I understand this can get confusing because there are so many people who talk without any real-world experience. The Fed MUST raise rates to help the crisis in Pension funds. It raised the Fed Funds Rate (what banks charge each other) 25 basis points to 2.25-2.5%. While the Fed indicated there would be two more rate hikes in 2019, what has gone over everyone’s head is exactly what I have been warning about. We are witnessing indeed not a Currency War that people claim over trade since I do not see any actual counter-trend manipulation attempts as was the case with the G5 back in 1987.

This is a brand new Central Bank War that nobody seems to get I suppose since I may be the only person who actually speaks to central banks outside the USA. All the various central banks and the IMF have been lobbying the Federal Reserve since 2014 pleading with it NOT to raise rates. I have stated many times that the rate hikes by the Fed have NOTHING to do with economic growth, inflation, or trying to stop a speculative bubble in stocks.
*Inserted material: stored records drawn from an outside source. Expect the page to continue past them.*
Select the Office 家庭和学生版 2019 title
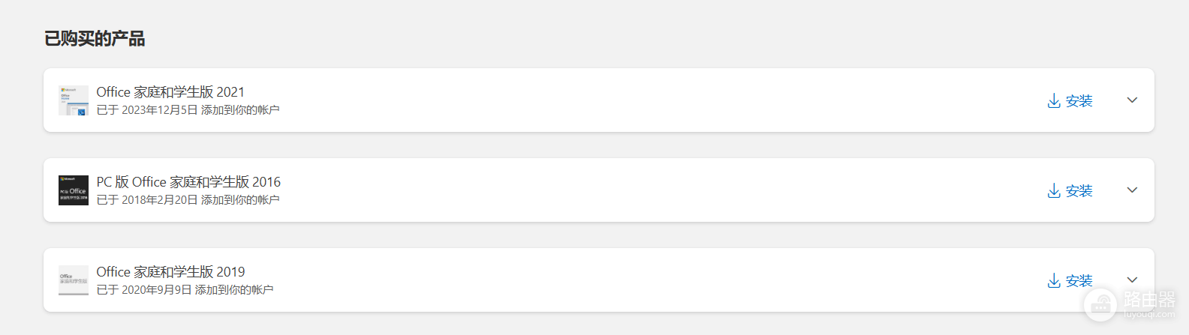This screenshot has height=335, width=1189. 170,272
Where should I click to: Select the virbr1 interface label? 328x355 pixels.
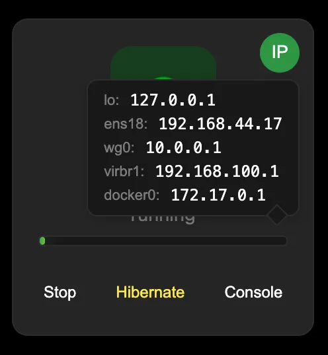(124, 172)
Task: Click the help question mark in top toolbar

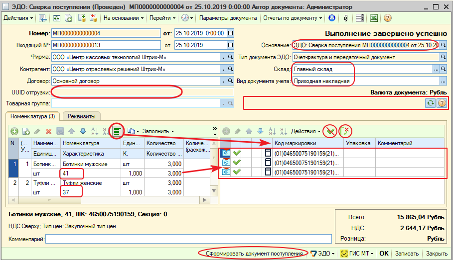Action: [387, 18]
The lobbying behind the curtain against the Fed raising rates has been very intense. What is most interesting is that BECAUSE of what the New York boys did to me, outside the country it has been a badge of honor and a CONFIRMATION that I am NOT one of them and am independent. Hence, I meet with central banks outside the USA because I am someone who knows the real game behind the curtain, have 30+ years of real-world experience, and work internationally. That has made me fill a rather unique role with a front row seat to the world. I have written before: “The talk behind the curtain remains that the Fed is still under pressure to PLEASE don’t raise rates. The lobbying continues from the IMF, ECB, and Emerging Markets.” (see Aug 2, 2018, Post).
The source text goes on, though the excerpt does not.